My mom gave me jello.and pudding mix boxes when I had surgery (and had to eat soft foods) in 2016. One of the diet chocolate puddings was dated 1992 and bore one of the Nutrisweet trademark logos from before the patent on asparatime expired. My mother's cupboard also contains some spices that she bought when my parents were first married in 1966. I found 9 or 10 expired jars of instant coffee in the basement, even though my parents used the coffee maker every day. And several unopened A1 steak sauces and jars of mint jelly. That's just the tip of the iceberg. But the one thing I can guarantee is that, with the exception of the Newlywed spices, all of these items were purchased primarily bc they were on sale really really marked down.
"they were really, REALLY marked down when they bought them" we believe the Pharaoh's to be ancient but they must have known of giants who came before.
Unless they seem to be off or smell bad, any of those still airtight sealed should be safe to eat, especially non-acidic canned goods and jams/jellies. Honey will literally never expire, and vacuum-sealed dried goods (done properly) shouldn’t expire until after you do.

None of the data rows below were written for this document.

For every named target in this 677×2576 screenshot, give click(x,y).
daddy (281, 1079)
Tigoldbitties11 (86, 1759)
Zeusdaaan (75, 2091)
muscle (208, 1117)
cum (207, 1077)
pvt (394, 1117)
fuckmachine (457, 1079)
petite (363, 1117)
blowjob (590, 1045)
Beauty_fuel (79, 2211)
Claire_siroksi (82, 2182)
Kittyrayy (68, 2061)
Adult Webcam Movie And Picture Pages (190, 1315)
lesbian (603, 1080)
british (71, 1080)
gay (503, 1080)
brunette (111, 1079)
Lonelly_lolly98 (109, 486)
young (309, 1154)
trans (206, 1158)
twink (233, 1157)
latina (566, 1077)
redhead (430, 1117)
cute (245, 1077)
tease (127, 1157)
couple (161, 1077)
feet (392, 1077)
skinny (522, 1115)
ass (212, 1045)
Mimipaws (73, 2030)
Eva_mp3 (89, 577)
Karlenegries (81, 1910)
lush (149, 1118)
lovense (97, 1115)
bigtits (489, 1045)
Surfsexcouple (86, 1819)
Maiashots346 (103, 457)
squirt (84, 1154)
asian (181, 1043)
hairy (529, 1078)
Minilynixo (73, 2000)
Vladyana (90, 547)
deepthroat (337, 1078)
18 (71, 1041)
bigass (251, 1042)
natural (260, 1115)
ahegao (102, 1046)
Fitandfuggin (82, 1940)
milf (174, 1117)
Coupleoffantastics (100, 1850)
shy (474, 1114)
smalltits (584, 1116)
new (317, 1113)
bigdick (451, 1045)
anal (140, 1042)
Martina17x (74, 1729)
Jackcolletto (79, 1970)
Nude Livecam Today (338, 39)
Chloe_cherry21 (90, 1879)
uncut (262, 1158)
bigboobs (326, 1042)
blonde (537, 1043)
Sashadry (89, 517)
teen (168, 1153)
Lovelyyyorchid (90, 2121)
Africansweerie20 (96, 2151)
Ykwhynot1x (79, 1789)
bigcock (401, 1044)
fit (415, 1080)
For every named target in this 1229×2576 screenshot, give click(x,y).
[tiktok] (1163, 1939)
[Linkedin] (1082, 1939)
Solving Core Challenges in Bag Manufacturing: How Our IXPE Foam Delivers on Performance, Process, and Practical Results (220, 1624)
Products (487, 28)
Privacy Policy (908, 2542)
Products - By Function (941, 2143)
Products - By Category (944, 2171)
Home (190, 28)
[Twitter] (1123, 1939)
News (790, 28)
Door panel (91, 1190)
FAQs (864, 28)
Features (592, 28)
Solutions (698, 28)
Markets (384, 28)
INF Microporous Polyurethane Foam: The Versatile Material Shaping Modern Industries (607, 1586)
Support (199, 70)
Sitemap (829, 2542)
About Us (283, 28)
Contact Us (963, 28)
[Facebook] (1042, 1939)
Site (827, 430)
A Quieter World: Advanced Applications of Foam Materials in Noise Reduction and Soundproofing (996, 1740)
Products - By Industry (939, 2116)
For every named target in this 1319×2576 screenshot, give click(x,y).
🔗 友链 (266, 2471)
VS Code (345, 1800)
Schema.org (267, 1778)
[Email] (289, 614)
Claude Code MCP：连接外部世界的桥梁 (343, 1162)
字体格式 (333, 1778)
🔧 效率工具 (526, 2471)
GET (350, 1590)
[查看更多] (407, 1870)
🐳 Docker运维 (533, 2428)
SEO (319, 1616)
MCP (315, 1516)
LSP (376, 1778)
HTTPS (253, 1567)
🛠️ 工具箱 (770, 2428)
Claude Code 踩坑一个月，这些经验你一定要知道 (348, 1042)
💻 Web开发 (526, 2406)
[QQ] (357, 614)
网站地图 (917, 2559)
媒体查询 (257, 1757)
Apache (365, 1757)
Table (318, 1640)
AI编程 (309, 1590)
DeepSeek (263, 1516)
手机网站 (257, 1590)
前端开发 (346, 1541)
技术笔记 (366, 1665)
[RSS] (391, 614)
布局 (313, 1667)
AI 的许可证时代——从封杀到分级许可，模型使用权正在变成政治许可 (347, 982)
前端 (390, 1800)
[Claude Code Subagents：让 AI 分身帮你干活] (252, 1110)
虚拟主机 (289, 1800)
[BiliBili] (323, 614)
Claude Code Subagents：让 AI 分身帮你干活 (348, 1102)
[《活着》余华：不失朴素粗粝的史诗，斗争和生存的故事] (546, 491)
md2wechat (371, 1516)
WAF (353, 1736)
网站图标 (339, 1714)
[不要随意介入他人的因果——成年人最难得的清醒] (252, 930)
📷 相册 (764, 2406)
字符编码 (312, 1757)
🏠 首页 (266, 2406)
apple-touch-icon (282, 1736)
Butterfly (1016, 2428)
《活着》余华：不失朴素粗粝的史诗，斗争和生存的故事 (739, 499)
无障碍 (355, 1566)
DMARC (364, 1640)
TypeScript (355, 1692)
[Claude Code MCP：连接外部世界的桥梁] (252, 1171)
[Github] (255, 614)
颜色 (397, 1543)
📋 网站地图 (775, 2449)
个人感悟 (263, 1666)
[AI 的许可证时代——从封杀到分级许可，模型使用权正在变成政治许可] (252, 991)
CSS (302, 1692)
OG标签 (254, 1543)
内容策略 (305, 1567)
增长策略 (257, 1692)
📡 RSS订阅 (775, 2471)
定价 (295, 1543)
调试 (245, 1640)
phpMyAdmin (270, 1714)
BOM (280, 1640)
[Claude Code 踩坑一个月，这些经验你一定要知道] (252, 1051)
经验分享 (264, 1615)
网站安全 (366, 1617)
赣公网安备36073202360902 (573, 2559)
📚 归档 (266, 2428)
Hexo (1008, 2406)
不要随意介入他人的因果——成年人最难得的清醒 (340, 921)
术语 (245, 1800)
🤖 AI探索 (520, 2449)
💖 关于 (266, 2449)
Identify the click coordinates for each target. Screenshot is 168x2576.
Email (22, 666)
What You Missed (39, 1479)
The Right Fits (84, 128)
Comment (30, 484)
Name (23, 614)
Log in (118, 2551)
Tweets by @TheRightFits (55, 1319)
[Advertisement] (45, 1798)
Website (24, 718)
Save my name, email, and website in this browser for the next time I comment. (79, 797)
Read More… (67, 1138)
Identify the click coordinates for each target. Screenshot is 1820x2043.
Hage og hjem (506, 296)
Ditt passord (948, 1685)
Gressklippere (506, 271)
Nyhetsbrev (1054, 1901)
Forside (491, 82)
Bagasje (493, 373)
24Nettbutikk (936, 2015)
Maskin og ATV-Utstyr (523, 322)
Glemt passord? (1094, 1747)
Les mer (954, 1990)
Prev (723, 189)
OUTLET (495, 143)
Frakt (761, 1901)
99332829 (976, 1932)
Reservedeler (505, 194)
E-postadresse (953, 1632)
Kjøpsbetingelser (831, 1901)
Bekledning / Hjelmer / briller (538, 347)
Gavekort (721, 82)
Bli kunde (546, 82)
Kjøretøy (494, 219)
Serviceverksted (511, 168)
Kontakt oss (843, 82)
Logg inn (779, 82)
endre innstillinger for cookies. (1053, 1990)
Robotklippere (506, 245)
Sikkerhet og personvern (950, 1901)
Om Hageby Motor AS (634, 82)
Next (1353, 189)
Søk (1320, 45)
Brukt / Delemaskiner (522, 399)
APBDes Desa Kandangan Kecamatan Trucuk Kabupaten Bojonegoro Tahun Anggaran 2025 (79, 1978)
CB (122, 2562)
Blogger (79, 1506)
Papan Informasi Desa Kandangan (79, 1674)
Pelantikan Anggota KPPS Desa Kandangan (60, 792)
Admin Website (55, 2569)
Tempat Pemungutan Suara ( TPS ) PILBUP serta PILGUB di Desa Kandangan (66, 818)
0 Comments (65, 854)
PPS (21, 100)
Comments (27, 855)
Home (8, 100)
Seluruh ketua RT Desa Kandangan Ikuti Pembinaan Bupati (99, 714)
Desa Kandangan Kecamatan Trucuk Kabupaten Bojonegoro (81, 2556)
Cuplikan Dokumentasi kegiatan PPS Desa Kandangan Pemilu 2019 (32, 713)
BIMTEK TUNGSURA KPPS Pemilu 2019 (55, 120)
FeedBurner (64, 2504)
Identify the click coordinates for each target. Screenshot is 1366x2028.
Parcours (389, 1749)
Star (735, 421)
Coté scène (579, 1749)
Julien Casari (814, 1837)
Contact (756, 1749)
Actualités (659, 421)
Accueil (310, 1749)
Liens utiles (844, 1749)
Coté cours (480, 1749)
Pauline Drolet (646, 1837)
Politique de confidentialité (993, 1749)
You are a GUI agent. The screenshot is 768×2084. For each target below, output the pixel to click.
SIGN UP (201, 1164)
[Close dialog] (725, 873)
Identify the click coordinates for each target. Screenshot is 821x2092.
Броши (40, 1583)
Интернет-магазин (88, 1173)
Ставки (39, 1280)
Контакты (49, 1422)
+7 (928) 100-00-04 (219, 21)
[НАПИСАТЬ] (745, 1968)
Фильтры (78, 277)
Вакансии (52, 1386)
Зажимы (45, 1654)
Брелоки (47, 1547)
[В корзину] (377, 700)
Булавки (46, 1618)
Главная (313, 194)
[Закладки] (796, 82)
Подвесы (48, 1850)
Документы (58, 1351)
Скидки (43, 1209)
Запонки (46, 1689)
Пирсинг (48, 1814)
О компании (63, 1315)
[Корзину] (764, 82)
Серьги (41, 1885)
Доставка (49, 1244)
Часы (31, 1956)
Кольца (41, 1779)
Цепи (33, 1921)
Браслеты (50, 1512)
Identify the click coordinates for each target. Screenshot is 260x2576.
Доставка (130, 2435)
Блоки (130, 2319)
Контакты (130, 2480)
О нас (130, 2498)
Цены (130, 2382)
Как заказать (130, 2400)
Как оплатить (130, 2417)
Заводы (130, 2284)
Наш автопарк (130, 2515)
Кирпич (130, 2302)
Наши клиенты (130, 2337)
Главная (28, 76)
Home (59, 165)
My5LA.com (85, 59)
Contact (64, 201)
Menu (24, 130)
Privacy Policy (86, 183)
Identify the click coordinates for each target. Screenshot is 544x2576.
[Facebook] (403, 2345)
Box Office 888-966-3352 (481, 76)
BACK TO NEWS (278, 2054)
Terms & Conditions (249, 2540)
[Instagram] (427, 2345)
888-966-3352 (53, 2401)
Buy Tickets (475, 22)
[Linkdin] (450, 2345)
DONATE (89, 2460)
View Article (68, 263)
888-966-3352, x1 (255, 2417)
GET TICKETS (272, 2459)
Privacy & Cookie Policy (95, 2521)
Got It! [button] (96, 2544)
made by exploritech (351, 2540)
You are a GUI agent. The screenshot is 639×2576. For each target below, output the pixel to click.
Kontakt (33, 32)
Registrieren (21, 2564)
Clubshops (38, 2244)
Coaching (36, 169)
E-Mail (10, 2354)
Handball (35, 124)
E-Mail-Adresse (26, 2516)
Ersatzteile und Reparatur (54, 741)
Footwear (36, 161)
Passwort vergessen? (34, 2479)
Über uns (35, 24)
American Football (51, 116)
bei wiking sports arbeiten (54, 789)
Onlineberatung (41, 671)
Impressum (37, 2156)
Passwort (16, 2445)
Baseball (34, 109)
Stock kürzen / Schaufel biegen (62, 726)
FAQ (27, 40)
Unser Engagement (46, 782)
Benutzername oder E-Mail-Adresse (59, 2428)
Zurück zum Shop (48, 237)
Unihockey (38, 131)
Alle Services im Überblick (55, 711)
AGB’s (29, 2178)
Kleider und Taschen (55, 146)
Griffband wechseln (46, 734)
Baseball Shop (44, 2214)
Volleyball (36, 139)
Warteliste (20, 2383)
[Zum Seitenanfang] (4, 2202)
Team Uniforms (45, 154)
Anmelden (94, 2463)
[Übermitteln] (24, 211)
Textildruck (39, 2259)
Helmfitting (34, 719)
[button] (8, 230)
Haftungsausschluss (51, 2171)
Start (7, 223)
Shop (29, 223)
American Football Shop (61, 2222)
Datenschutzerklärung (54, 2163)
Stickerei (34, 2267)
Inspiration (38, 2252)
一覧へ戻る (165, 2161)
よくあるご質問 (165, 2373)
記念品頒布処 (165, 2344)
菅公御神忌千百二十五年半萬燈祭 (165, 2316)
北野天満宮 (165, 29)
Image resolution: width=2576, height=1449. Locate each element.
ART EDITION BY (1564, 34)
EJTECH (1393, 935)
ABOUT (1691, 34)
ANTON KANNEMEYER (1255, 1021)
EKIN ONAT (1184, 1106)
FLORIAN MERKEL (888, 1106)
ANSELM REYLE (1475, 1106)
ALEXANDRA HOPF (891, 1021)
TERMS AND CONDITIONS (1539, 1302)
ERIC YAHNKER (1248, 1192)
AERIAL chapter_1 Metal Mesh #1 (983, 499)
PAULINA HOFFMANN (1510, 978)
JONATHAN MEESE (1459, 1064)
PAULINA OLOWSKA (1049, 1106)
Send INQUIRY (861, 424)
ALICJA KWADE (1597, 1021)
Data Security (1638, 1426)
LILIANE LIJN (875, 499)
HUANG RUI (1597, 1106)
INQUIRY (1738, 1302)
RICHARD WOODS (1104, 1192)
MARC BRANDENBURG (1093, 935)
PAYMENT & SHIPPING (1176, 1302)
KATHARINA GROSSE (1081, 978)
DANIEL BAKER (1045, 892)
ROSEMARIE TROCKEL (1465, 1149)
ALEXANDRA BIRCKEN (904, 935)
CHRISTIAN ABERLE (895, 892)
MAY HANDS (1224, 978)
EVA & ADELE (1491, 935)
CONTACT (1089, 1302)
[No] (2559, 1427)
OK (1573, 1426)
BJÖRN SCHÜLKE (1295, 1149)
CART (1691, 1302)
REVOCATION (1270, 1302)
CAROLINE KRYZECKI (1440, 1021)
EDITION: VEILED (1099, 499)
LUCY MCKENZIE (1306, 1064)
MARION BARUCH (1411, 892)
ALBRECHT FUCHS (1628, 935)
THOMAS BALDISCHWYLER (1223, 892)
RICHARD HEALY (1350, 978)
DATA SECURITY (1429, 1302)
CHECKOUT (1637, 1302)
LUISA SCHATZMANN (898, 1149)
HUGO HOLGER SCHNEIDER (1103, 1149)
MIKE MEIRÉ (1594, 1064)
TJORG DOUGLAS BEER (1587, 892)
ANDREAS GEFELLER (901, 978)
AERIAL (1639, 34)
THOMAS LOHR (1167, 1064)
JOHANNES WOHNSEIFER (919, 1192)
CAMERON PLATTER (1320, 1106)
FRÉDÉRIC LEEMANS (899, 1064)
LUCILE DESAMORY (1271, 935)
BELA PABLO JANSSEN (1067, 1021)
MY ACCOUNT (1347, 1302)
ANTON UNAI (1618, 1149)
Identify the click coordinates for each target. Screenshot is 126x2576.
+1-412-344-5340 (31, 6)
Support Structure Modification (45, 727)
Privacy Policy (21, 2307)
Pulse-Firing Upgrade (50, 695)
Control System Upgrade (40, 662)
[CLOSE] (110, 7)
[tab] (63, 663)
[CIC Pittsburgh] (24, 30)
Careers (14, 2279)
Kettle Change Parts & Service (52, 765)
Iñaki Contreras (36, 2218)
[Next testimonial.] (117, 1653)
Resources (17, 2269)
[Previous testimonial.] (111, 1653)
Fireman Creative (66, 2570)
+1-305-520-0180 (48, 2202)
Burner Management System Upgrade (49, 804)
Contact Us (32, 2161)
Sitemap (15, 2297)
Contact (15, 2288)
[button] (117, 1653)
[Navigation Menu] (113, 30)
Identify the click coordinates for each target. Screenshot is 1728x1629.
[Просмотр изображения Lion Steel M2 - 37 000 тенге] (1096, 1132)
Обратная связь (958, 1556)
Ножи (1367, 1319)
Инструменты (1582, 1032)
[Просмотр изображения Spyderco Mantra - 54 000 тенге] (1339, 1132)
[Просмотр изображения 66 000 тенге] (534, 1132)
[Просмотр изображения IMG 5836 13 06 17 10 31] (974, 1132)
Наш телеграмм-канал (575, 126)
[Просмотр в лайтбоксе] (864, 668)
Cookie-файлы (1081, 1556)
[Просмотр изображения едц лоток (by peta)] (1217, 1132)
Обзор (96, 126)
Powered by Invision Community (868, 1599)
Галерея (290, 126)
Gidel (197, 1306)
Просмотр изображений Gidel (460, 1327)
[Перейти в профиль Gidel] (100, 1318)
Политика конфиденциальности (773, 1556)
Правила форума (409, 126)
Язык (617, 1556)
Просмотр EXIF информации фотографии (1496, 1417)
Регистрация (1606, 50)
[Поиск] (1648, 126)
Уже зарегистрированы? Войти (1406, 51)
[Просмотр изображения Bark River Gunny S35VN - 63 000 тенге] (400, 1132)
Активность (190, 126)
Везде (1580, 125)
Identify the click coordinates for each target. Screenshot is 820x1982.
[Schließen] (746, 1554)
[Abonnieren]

After my grandparents died, we cleaned out their house and found cereal that expired in 1993…they’d moved to that house in 2004. so they brought 10yo expired cereal to their new house and kept it there for another 20 years 💀💀
I once found canned peaches in my parents pantry that expired in 2004, in 2012. They’d already moved twice, once cross-country, since ‘04 so I just imagined them being like, “Make sure you pack the peaches!” during each move. 😂
For anyone who wants to hear a yapper… so basically my grandparents keep a big tub of M&Ms in their pantry and they’ve had it for about 5 to 7 years now and every time my grandma goes to the store and she sees like some type of M&Ms on sale she buys them, but they never actually have finished it to the very bottom so the M&Ms at the very bottom probably expired like five years ago. 😂
During Covid, we found very old toilet paper at my grandparents’. Back in the day they used to make colored toilet paper, so we were using green, pink, and yellow rolls that were thin and coarse and I’m pretty sure were older than me. Also yesterday I was making lunch for my grandma. I’d noticed some lunch meat and figured it should get used up, but when I pulled it out the best by date was 10 days earlier. She initially dismissed it when I mentioned it with “oh, it’s fine.” I often don’t care about best by dates, but I know meat should be eaten within a few days, and when I opened it to check (per grandma’s request), it smelled weird. She still wanted to use it, even said to just cut off the growths of bacteria we could see growing around the edges, but I wasn’t about to let my grandma get some painful infection so I threw it away and told her it really wasn’t safe to eat. She loved the sandwich I made with sausage and sauerkraut instead, so it worked out.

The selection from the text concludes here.